* [Text provided]:
** Start **

'Behavioral economics': Your brain is not as rational as you think when it comes to finances
Stop fooling yourself: You’re not a calculator. No matter how calm and poised you think you are when making financial decisions, there is a factor you can’t do anything about: You’re human. However, banks such as BBVA can help you make the best decisions.
Behavioral economics is a relevant discipline when making finance-related decisions. In fact, some banking institutions take this component into account when advising their customers about ways of boosting their financial health; there are emotional, cognitive, social factors that have a significant impact on our decisions.
“To a large extent, these behavioral anomalies or biases, lead people to making poor decisions,” says BBVA CEO Carlos Torres Vila. These biases lead to overspending, and not saving enough, not covering risks because they are not perceived as such or gauging the value of money wrongfully. “In the financial world, it is especially important to be aware of these anomalies and the techniques to remedy them.

** End **

* [Dataset section]:
** Start **

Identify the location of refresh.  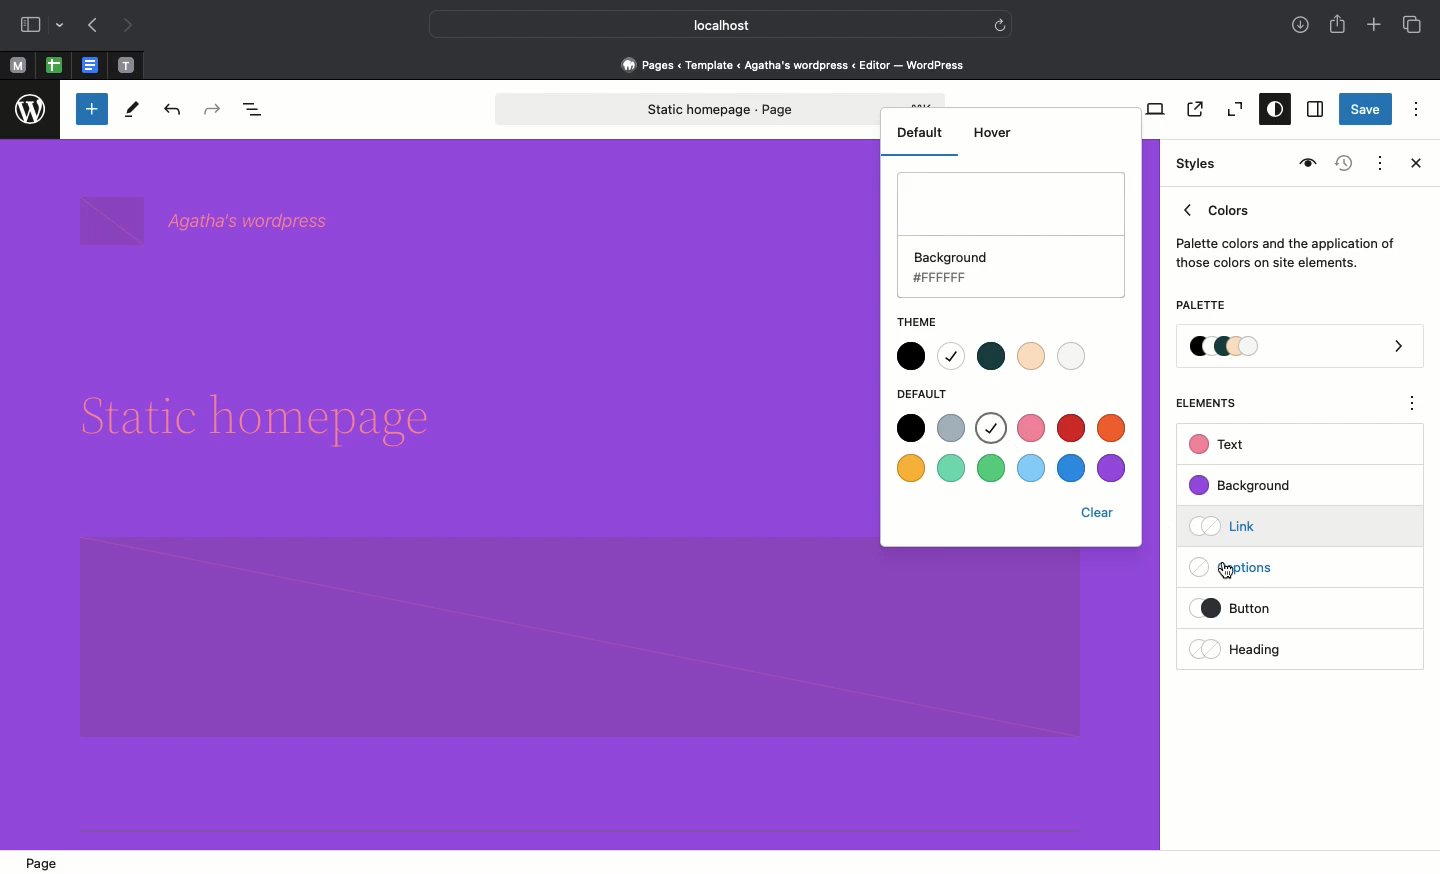
(1000, 23).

** End **

* [Prompt]: According to the behavioral economics article, why do behavioral anomalies or biases matter for a person's finances? Answer in one to three sentences.

* [Expected answer]: They lead people to make poor financial decisions. They cause overspending and not saving enough. People also fail to cover risks they don't perceive as risks, and they gauge the value of money wrongly.